Moreover, it is the minority of Zimbabwean companies who are looking to expand into the rest of the continent at all.
Just 12 percent of Zimbabwean respondents indicated a desire to expand into the rest of the Southern Africa while a mere 4 percent said they were planning to establish presence in East Africa.

The survey also revealed that most businesses in Zimbabwe are focusing on existing operations as businesses fear to take risks of expanding in the current environment.

This, according to Mr Campell has prevented foreign direct investment, thereby forcing companies to focus on improving the current operations in bid to remain afloat.

He noted that credit monitoring and management processes for customers was the next major risk factor cited by Zimbabwe CFOs followed by margin deterioration due to pricing inflexibility, indigenisation “threat” and market share protection.

Mr Campbell, however, said reducing operating costs, increasing operational efficiencies, disposal of non-core assets and improving investor confidence were the main strategies for business leaderships that are facing the current economic challenges.

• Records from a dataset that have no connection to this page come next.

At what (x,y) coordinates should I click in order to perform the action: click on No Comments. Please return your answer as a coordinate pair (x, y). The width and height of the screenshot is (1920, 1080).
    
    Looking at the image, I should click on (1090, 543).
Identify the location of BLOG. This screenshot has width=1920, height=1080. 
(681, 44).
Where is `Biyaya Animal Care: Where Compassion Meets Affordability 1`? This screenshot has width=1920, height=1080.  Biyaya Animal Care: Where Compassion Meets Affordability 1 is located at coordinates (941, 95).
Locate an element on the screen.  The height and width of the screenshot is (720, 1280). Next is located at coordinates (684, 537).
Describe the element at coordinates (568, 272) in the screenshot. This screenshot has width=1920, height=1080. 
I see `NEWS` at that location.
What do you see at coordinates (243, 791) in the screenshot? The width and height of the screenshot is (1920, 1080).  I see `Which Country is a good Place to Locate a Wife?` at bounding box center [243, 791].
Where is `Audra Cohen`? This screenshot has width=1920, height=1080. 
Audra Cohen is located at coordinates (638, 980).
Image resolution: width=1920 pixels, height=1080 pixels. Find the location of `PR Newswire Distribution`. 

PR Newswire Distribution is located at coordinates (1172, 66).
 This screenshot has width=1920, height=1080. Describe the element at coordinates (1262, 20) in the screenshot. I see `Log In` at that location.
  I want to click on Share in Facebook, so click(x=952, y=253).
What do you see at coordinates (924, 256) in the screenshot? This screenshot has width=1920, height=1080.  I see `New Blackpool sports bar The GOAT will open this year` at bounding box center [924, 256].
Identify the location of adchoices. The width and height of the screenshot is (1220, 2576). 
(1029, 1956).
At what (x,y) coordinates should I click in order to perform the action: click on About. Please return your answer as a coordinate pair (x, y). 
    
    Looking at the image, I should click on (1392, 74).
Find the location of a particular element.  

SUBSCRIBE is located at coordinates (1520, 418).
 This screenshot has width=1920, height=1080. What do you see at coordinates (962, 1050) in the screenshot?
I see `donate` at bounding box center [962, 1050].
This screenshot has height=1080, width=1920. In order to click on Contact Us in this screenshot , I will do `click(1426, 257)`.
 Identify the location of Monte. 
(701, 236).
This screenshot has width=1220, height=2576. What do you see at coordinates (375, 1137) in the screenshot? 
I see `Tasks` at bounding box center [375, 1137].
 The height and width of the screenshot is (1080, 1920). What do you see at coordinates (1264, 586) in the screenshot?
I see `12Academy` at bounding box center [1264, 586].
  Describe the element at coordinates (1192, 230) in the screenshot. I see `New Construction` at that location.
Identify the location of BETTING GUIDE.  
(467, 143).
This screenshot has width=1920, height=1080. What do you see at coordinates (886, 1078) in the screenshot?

He said expansive strategies like venturing into new markets in the rest of Africa, research and development and investing in smart technologies were comparatively low.

On the country’s GDP, Mr Campbell projected economic growth for 2015 to be at around 2,2 percent while giving hope for a bigger growth in the medium to long term.

He said CFOs are generally optimistic of growth going forward, with majority forecasting a flat growth in 2014, a slight improvement in 2015 and significant improvement in 2016.

Former Delta Corporation chief executive Mr Joe Mutizwa said despite the prevailing hardships in the economy, there is room for growth in the long term.
“Everyone knows that we are going through a tough phase in our economy but we must not lose hope because there is room for growth in the long term,” said Mr Mutizwa.